> **AIM OF THE TASK**
Reproduce verbatim everything from the line containing "What do you" down to the end of the rows below, including both of those end points.

START EXTRACTED RECORDS

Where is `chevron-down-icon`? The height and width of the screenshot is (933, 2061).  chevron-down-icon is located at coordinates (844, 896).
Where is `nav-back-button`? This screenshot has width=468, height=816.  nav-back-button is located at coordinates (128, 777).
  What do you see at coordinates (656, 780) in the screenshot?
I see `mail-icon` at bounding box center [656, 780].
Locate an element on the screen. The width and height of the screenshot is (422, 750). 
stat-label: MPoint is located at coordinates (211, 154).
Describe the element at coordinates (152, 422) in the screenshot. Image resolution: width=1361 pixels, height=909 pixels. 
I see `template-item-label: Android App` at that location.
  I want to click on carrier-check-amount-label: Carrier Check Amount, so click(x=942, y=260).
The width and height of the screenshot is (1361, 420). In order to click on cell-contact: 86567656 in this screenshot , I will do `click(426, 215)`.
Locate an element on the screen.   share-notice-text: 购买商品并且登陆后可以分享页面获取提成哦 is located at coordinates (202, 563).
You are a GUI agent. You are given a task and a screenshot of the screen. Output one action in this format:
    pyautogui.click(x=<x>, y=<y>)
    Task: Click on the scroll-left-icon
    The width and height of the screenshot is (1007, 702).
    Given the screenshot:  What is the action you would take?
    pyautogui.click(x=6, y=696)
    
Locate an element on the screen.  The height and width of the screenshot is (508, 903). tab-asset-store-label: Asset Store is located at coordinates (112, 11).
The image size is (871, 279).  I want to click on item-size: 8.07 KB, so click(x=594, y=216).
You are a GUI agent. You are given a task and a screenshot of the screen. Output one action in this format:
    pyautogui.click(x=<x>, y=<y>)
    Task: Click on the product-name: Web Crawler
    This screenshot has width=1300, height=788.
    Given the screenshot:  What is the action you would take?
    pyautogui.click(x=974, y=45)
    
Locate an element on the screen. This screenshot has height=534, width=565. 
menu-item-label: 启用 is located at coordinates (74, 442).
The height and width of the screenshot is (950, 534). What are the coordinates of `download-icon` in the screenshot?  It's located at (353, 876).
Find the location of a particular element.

END EXTRACTED RECORDS

> **RESULT OF THE EXERCISE**
  What do you see at coordinates (656, 780) in the screenshot?
I see `mail-icon` at bounding box center [656, 780].
Locate an element on the screen. The width and height of the screenshot is (422, 750). 
stat-label: MPoint is located at coordinates (211, 154).
Describe the element at coordinates (152, 422) in the screenshot. Image resolution: width=1361 pixels, height=909 pixels. 
I see `template-item-label: Android App` at that location.
  I want to click on carrier-check-amount-label: Carrier Check Amount, so click(x=942, y=260).
The width and height of the screenshot is (1361, 420). In order to click on cell-contact: 86567656 in this screenshot , I will do `click(426, 215)`.
Locate an element on the screen.   share-notice-text: 购买商品并且登陆后可以分享页面获取提成哦 is located at coordinates (202, 563).
You are a GUI agent. You are given a task and a screenshot of the screen. Output one action in this format:
    pyautogui.click(x=<x>, y=<y>)
    Task: Click on the scroll-left-icon
    The width and height of the screenshot is (1007, 702).
    Given the screenshot:  What is the action you would take?
    pyautogui.click(x=6, y=696)
    
Locate an element on the screen.  The height and width of the screenshot is (508, 903). tab-asset-store-label: Asset Store is located at coordinates (112, 11).
The image size is (871, 279).  I want to click on item-size: 8.07 KB, so click(x=594, y=216).
You are a GUI agent. You are given a task and a screenshot of the screen. Output one action in this format:
    pyautogui.click(x=<x>, y=<y>)
    Task: Click on the product-name: Web Crawler
    This screenshot has width=1300, height=788.
    Given the screenshot:  What is the action you would take?
    pyautogui.click(x=974, y=45)
    
Locate an element on the screen. This screenshot has height=534, width=565. 
menu-item-label: 启用 is located at coordinates (74, 442).
The height and width of the screenshot is (950, 534). What are the coordinates of `download-icon` in the screenshot?  It's located at (353, 876).
Find the location of a particular element.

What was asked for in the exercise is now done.